§ Exercise objective: Once you find the line with "The width and" in the data below, transcribe exactly each line from there to the line with "This screenshot has width=1028, height=1176.", inclusive, and nothing else. Drop the pictures.

[Excerpts from a dataset]
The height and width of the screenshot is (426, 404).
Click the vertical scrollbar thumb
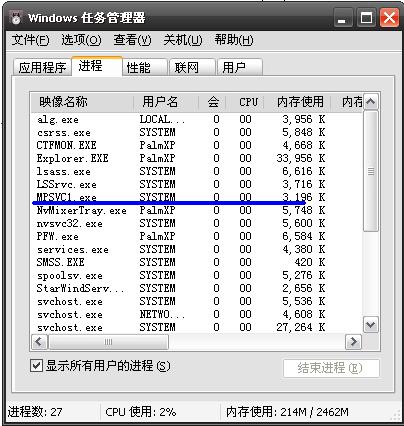[371, 171]
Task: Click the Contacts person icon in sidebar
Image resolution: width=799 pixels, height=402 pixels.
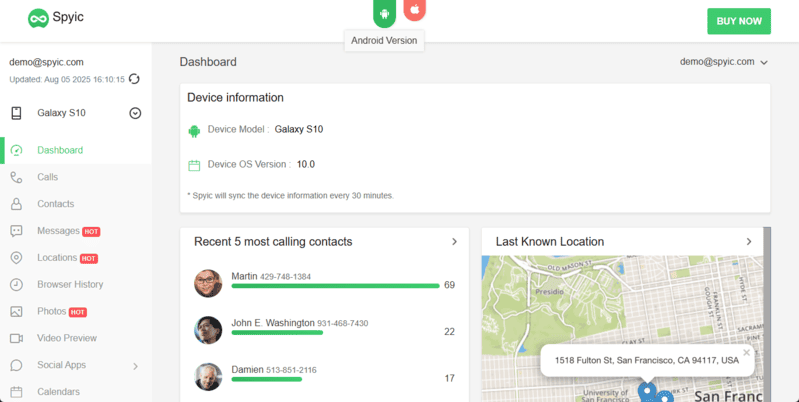Action: tap(16, 204)
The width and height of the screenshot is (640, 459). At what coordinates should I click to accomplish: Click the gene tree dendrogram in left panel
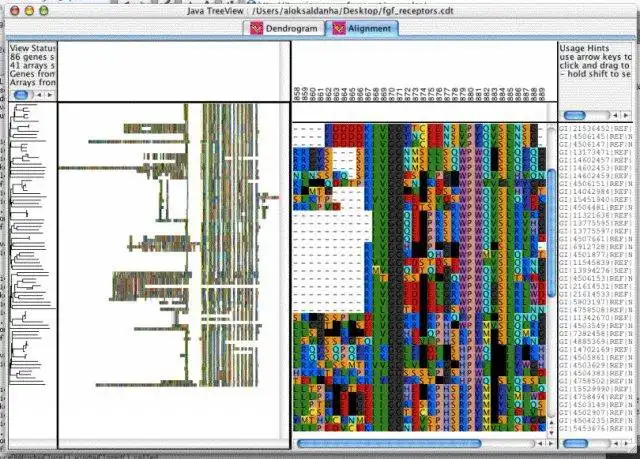(x=33, y=245)
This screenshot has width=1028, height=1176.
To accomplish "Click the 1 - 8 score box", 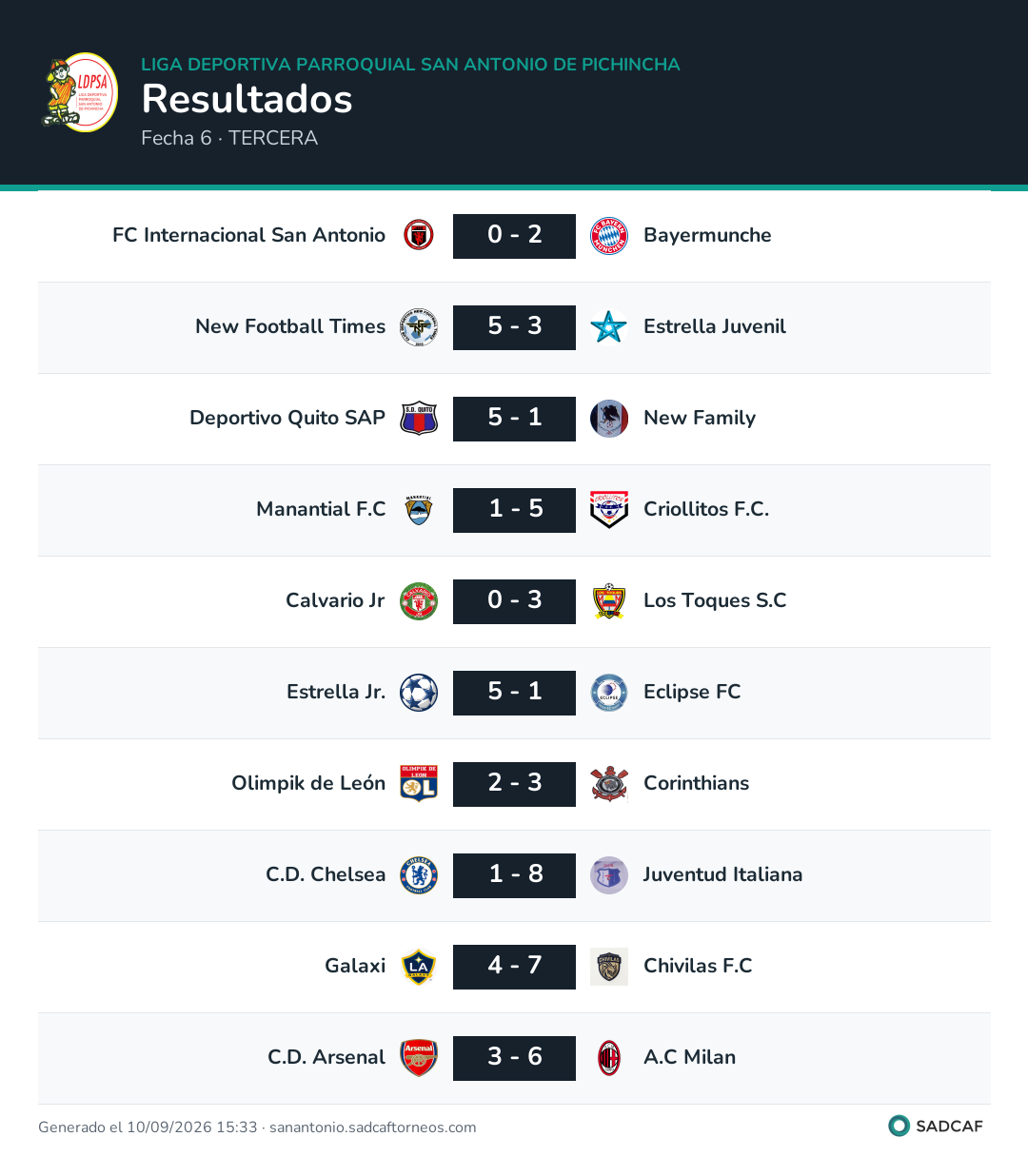I will (x=514, y=875).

§ Result below:
The width and height of the screenshot is (640, 459). At what coordinates should I click to accomplish: Click the gene tree dendrogram in left panel
(x=33, y=245)
This screenshot has width=1028, height=1176.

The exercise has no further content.